- **REQUIREMENT**
Rewrite the lines below, substituting "Which spot should I click to" for every occurrence of "Where should I click to" and leaving everything else unchanged.

------ GIVEN RECORDS ------

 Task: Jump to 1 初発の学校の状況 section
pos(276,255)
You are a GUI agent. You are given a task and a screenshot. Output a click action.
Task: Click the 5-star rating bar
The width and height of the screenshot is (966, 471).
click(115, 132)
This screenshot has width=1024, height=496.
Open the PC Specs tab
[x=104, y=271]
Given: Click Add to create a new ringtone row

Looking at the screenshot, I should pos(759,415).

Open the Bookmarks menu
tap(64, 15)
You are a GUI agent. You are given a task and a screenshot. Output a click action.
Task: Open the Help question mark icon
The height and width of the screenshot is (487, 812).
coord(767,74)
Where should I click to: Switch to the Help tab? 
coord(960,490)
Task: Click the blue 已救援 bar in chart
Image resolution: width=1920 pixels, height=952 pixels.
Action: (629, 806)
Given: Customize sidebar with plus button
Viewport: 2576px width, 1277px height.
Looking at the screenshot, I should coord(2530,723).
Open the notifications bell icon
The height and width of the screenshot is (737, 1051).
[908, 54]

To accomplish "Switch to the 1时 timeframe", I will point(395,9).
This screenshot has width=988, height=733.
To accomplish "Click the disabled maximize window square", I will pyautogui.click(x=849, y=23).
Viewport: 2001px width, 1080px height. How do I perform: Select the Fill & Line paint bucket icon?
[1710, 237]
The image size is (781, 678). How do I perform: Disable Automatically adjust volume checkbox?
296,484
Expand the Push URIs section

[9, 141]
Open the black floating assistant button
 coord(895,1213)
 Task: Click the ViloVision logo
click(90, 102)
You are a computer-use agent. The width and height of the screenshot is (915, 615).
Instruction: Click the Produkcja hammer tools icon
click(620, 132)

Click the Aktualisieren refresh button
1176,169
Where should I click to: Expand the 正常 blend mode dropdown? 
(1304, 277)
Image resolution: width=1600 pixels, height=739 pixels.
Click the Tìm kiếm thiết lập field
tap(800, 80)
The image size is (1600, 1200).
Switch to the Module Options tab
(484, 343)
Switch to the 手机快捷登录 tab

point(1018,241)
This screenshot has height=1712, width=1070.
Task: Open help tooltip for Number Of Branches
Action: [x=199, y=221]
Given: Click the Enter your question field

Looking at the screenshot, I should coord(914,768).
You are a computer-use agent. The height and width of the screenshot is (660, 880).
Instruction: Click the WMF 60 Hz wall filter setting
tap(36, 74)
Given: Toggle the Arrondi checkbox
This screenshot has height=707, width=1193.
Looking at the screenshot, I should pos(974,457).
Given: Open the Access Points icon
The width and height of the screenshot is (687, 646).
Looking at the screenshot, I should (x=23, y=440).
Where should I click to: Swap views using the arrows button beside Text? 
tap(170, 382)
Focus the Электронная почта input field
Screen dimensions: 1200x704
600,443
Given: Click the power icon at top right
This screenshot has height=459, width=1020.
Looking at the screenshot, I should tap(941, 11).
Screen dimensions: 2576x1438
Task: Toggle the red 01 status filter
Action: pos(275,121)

------

- **OUTPUT OF THE EXERCISE**
 Task: Jump to 1 初発の学校の状況 section
pos(276,255)
You are a GUI agent. You are given a task and a screenshot. Output a click action.
Task: Click the 5-star rating bar
The width and height of the screenshot is (966, 471).
click(115, 132)
This screenshot has width=1024, height=496.
Open the PC Specs tab
[x=104, y=271]
Given: Click Add to create a new ringtone row

Looking at the screenshot, I should pos(759,415).

Open the Bookmarks menu
tap(64, 15)
You are a GUI agent. You are given a task and a screenshot. Output a click action.
Task: Open the Help question mark icon
The height and width of the screenshot is (487, 812).
coord(767,74)
Which spot should I click to: Switch to the Help tab? 
coord(960,490)
Task: Click the blue 已救援 bar in chart
Image resolution: width=1920 pixels, height=952 pixels.
Action: (629, 806)
Given: Customize sidebar with plus button
Viewport: 2576px width, 1277px height.
Looking at the screenshot, I should coord(2530,723).
Open the notifications bell icon
The height and width of the screenshot is (737, 1051).
[908, 54]

To accomplish "Switch to the 1时 timeframe", I will point(395,9).
This screenshot has width=988, height=733.
To accomplish "Click the disabled maximize window square", I will pyautogui.click(x=849, y=23).
Viewport: 2001px width, 1080px height. How do I perform: Select the Fill & Line paint bucket icon?
[1710, 237]
The image size is (781, 678). How do I perform: Disable Automatically adjust volume checkbox?
296,484
Expand the Push URIs section

[9, 141]
Open the black floating assistant button
 coord(895,1213)
 Task: Click the ViloVision logo
click(90, 102)
You are a computer-use agent. The width and height of the screenshot is (915, 615).
Instruction: Click the Produkcja hammer tools icon
click(620, 132)

Click the Aktualisieren refresh button
1176,169
Which spot should I click to: Expand the 正常 blend mode dropdown? 
(1304, 277)
Image resolution: width=1600 pixels, height=739 pixels.
Click the Tìm kiếm thiết lập field
tap(800, 80)
The image size is (1600, 1200).
Switch to the Module Options tab
(484, 343)
Switch to the 手机快捷登录 tab

point(1018,241)
This screenshot has height=1712, width=1070.
Task: Open help tooltip for Number Of Branches
Action: [x=199, y=221]
Given: Click the Enter your question field

Looking at the screenshot, I should coord(914,768).
You are a computer-use agent. The height and width of the screenshot is (660, 880).
Instruction: Click the WMF 60 Hz wall filter setting
tap(36, 74)
Given: Toggle the Arrondi checkbox
This screenshot has height=707, width=1193.
Looking at the screenshot, I should pos(974,457).
Given: Open the Access Points icon
The width and height of the screenshot is (687, 646).
Looking at the screenshot, I should (x=23, y=440).
Which spot should I click to: Swap views using the arrows button beside Text? 
tap(170, 382)
Focus the Электронная почта input field
Screen dimensions: 1200x704
600,443
Given: Click the power icon at top right
This screenshot has height=459, width=1020.
Looking at the screenshot, I should tap(941, 11).
Screen dimensions: 2576x1438
Task: Toggle the red 01 status filter
Action: pos(275,121)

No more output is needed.